## Excerpt

::::

After any kind of traffic accident in Georgia, if you've been injured and/or incurred significant vehicle damage, you may want to explore your options for holding the at-fault driver financially responsible for your losses.


A "statute of limitations" is a state law that sets a time limit on a potential plaintiff's right to bring a lawsuit. These deadlines vary depending on the kind of harm you suffered and/or the kind of case you want to file.

  • the two-year deadline for filing most car accident injury lawsuits

  • the four-year time limit on the filing of most lawsuits for vehicle damage caused by an accident, and

  • Georgia's "modified comparative fault" rule, which allows for financial recovery only when the claimant was less responsible than the other party (or parties) for causing the car accident.


Car insurance is certain to play a part in any claim that's made after a car accident. Georgia, like most states, requires vehicle owners to maintain certain minimum amounts of liability coverage. So, understanding the Georgia auto insurance rules is essential to any potential car accident case.


"Comparative fault" refers to the situation where more than one party is at least partially at fault for an accident. States follow different approaches in this scenario.
In a Georgia personal injury lawsuit, you can recover against any party who was more at-fault than you were, but your damages (your financial recovery) will be reduced by a percentage that corresponds to your share of liability. In legalese, this means Georgia is a "modified comparative negligence" state.
Of course, this rule controls judge or jury awards in civil lawsuits (if you get to that stage). But before you get to that point, a car insurance claims adjuster will negotiate a settlement with an eye on Georgia's comparative fault rules. Keep in mind that because there is not a precise method to apportion fault empirically, the ultimate decision as to fault will depend on your ability to negotiate with an insurance claim adjuster, or to convince a judge or jury.
To see how this rule plays out in real life, we'll take a look at an example. Let's say you're driving a few miles-per-hour over the speed limit when another driver suddenly makes a left turn in front of you. Without enough time to stop, you collide with the other car. The other driver is found to be 80 percent at fault, but since you were speeding, the jury (or adjuster) figures that you were 20 percent at fault for the accident. If you would otherwise be entitled to a $10,000 award or settlement, it would be reduced to $8,000 based on your 20-percent share of fault.
One last note: You will not be able to recover anything at all under Georgia's modified comparative negligence rule if your share of fault for the accident meets or exceeds 50 percent.


Truck accidents have devastating effects. Having a Georgia truck accident lawyer on your side can at least ease the devastation. It doesn’t matter whether you’re hit by a truck owned by a Georgia company, or whether you’re hit by a truck belonging to an out-of-state company, you’ve been hit and you have questions.

::::

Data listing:
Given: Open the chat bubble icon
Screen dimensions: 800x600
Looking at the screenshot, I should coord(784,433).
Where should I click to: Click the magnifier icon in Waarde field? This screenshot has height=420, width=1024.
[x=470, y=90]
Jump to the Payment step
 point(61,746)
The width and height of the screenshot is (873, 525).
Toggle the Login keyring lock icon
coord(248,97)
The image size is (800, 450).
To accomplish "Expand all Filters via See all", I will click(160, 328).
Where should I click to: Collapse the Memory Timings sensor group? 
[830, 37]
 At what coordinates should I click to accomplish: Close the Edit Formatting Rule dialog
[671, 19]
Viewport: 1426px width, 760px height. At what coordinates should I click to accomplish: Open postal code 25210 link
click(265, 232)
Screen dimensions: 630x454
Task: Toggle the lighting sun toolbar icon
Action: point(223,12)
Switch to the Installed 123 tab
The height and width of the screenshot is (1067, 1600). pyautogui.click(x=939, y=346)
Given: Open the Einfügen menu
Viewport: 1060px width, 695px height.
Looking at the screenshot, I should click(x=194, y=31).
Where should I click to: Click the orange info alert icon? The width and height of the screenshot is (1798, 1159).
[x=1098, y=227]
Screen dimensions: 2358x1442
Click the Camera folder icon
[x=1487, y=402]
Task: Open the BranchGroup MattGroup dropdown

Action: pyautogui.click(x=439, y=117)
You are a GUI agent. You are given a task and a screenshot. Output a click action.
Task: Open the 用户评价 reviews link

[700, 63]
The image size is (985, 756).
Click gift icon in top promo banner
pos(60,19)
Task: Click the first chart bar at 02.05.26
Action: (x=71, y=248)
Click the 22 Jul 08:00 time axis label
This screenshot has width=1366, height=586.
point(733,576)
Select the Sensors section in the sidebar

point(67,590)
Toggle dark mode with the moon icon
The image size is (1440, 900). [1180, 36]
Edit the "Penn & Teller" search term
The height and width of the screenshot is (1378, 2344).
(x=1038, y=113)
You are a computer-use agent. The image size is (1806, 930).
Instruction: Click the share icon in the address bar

::::

## Your tasks
**1)** Translate the sentence "Truck accidents have devastating effects." from the passage on Georgia car accident law into Spanish.
**2)** Gather every line of the rows that contains the word "image", matching case exactly.

## Task-by-task results
**1)** Los accidentes de camiones tienen efectos devastadores.

**2)**
The image size is (800, 450).
The image size is (985, 756).
The image size is (1440, 900). [1180, 36]
You are a computer-use agent. The image size is (1806, 930).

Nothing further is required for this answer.